Green Budget Europe, together with CEE-Bankwatch and the European Environmental Bureau have carried out an assessment of the 2016 European Semester Country Reports among our network of members and national experts for their country.
2016 marked a turning point in the global policy agenda. The EU’s decision to fast-track the ratification of the Paris Agreement proved that Member States and the EU Commission can work together and show international leadership. The EU and its Member States are committed to keeping temperature rises to “well below” 2°C and to pursue efforts to limit increases to 1.5°C by cutting greenhouse gas emissions to net zero in the second half of the century.
Europe is in the spotlight to deliver encompassing and comprehensive policies to account for its international responsibility. In light of the Sustainable Development Goals recently endorsed by the UN General Assembly, the EU has the opportunity to give strong signals to the international community that transition is possible by coherently adhering to its own environmental and climate objectives.
The European Semester could be a game changer, encouraging Member States and the EU to develop more cost-effective transformative investment frameworks needed to make the EU “fit for Paris”, or in other words, to implement Article 2 of the Paris Agreement and make “finance flows consistent with a pathway towards low greenhouse gas emissions and climate-resilient development”.
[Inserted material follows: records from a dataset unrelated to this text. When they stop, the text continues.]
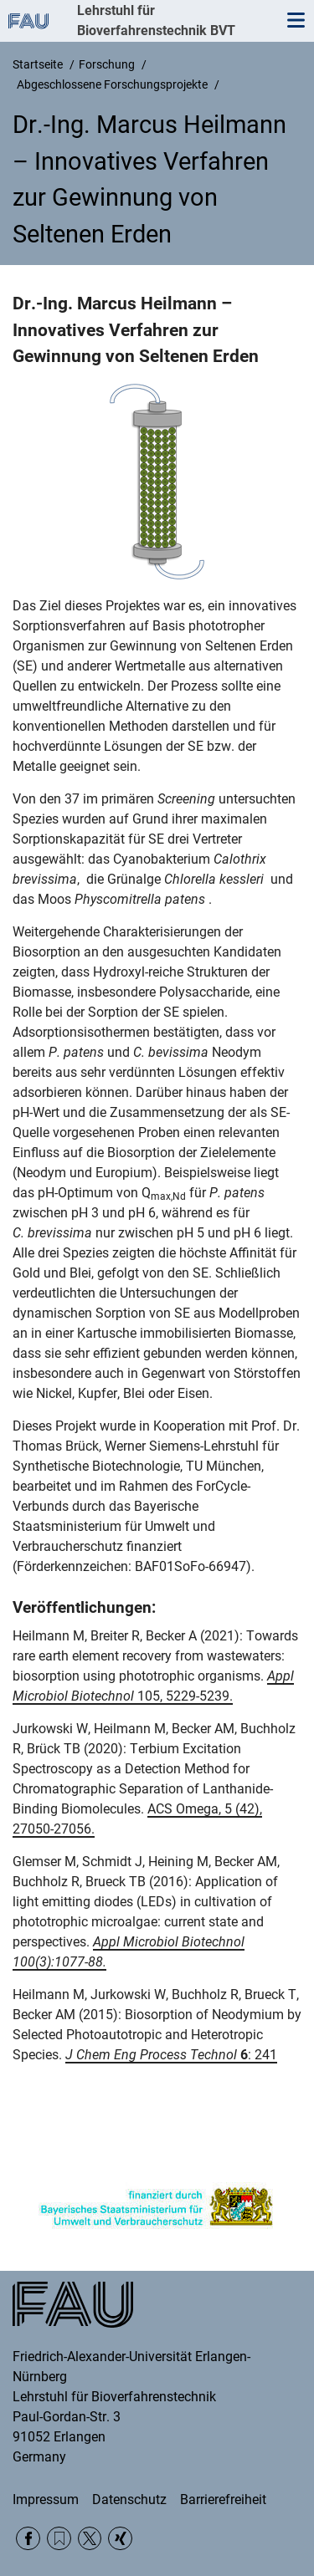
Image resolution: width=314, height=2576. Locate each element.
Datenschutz (129, 2499)
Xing (120, 2539)
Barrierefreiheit (223, 2499)
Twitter (90, 2539)
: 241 (171, 2055)
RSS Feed (59, 2539)
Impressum (46, 2499)
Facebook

Green Budget Europe, together with CEE-Bankwatch and the European Environmental Bureau have carried out an assessment of the 2016 European Semester Country Reports among our network of members and national experts for their country.
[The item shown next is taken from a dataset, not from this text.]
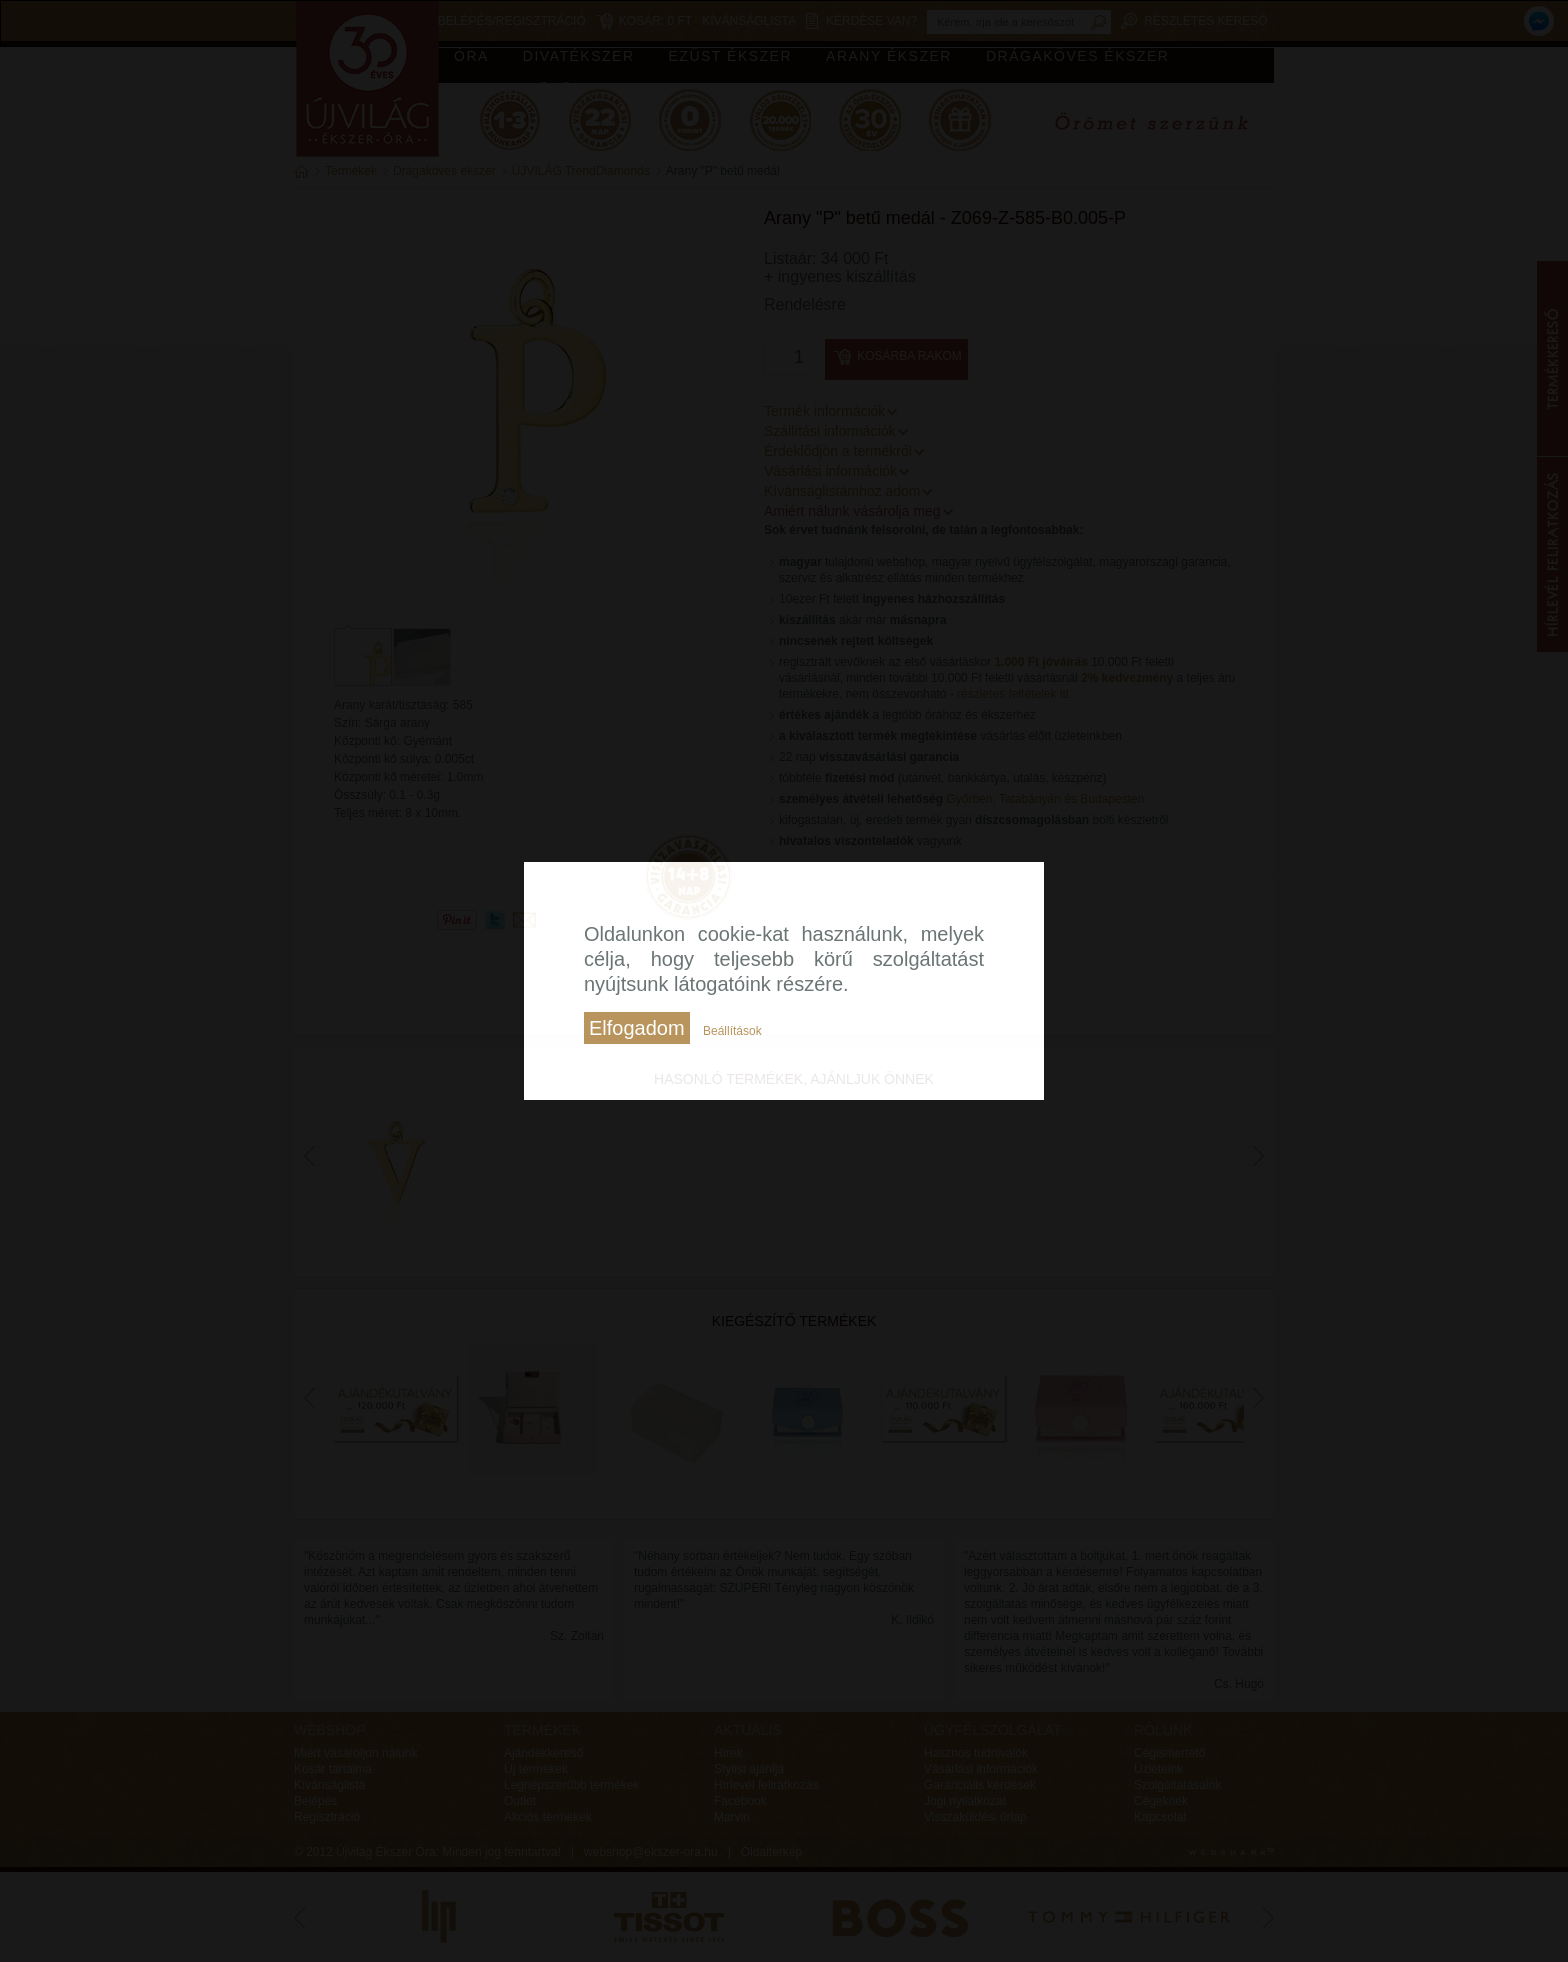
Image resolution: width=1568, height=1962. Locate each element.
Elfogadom (637, 1028)
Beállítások (732, 1031)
On the basis of this analysis, we’ve developed recommendations that would make the European Semester consistent with this trajectory to a sustainable economy and low-carbon society by stimulating investment, innovation and creating new jobs.
We conclude that the European Semester needs to ensure a “soft landing”, .i.e. a decisive transition towards a low-carbon economy with an overall positive effect on society. A timely investment in alternative energy, climate adaptation and infrastructure could stimulate innovation in new technology and increased energy efficiency, create new jobs and lower production costs.
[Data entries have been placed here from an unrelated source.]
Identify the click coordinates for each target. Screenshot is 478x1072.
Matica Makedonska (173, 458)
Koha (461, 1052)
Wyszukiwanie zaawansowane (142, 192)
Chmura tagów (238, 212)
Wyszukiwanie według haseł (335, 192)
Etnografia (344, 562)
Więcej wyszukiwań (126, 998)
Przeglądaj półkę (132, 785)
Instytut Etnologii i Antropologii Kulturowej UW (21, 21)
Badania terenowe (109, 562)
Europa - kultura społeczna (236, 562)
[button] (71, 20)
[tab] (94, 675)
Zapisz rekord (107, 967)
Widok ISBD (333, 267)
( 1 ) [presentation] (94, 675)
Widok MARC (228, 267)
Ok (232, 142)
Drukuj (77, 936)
In order to achieve this, national Environmental Fiscal Reforms should be accelerated via the European Semester, and Member States’ national public spending and investment plans should be checked against their delivery on sustainable development.
We therefore call on the EU and Member States to adapt the EU’s financial flows to the commitments of the Paris Agreement (Art. 2) by
- Implementing a higher share of environmental taxes in order to achieve at least the 10% of total revenues envisaged in the Europe 2020 strategy;
- Shifting taxation away from labour and onto resources and pollution at the national level;
- Setting a resource efficiency headline target in the strategy and related indicators in the European Semester;
- Embedding the post-2015 Sustainable Development Goals in the strategy;
- Linking the European Semester’s Country-Specific Recommendations and the EU Budget spending by Member States, and the next Multiannual Financial Framework;
- Improving transparency and stakeholder involvement.